Is it possible to run clustering methods by only knowing the distance between pair of points?

Question

By knowing each data point's coordinate, it is easy to apply them with clustering methods as k-means etc. By if the case is we only know the distances between each pair of data points without knowing the definite location coordinate of every data point, is it possible to apply any clustering methods in this case?

Answer 1

K-Medoids

It would be possible with an adapted semi-supervised K-Means, also known as K-Medoids.

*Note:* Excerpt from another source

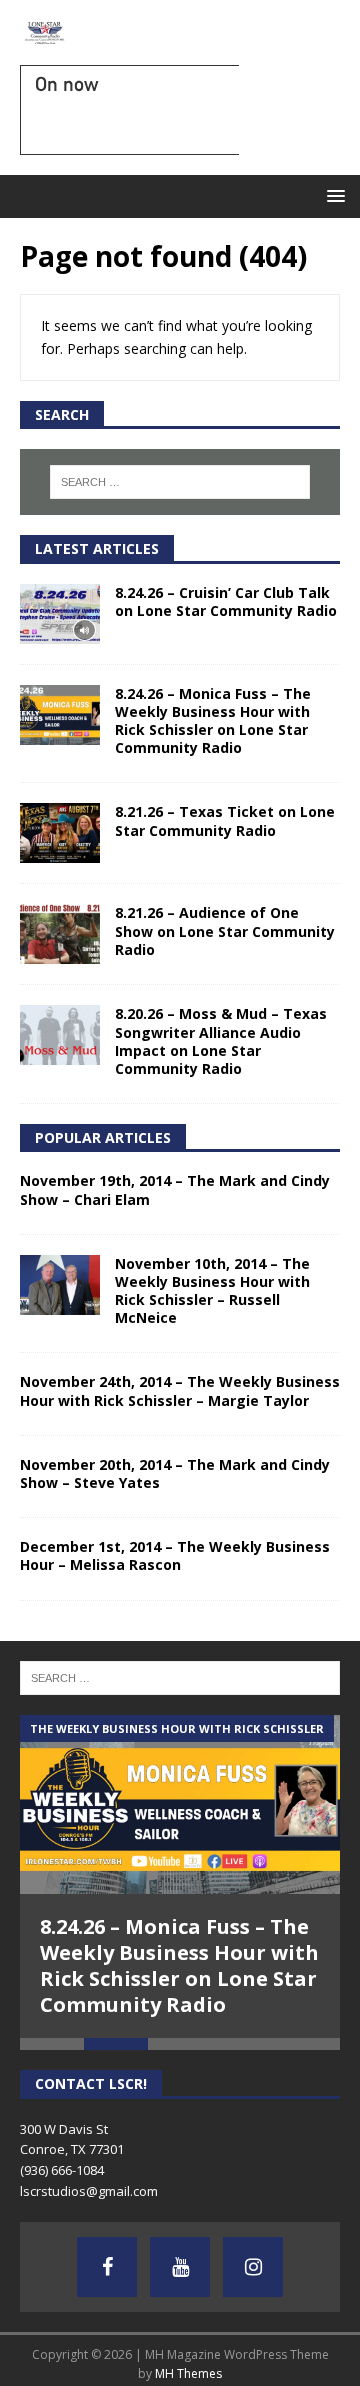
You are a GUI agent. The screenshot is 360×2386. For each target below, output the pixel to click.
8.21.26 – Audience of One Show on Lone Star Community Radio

The tricky part with K-Means is that you do not know the centroids. However, you could hot start by assuming that some of your data points are centroids. Then, when figuring the new centroid at each iteration, instead of figuring out the "imaginary" central position, pick the point in the cluster that minimizes the sum to all other points in the cluster.

Hierarchical Clustering

You could also try a hierarchical clustering method. One example is the AgglomerativeClustering from Scikit-Learn. The idea is that you start merging points that minimize their linkage distance. Then, there is a certain criteria for determining points that are "too far away" and a new cluster should be created.

This is the fit() method documentation. Notice how you can either pass the instance features or the distance matrix between instances.

Answer 2

Yes it is possible however not all algorithms support this. For example, k-means will not be able to do this, because k-means use centroid which is an "imaginary" point on the space, hence inferring distance from this point to another point on the dataset is not possible without knowing the location of every datapoints. On the other hand, DBScan is able to do this, because this algorithm essentially perform union of set of points that are close to each other.

In general, you might want to understand roughly how each algorithm work to "guess" whether this behaviour is supported. You can also check the documentation for example sklearn's documentation.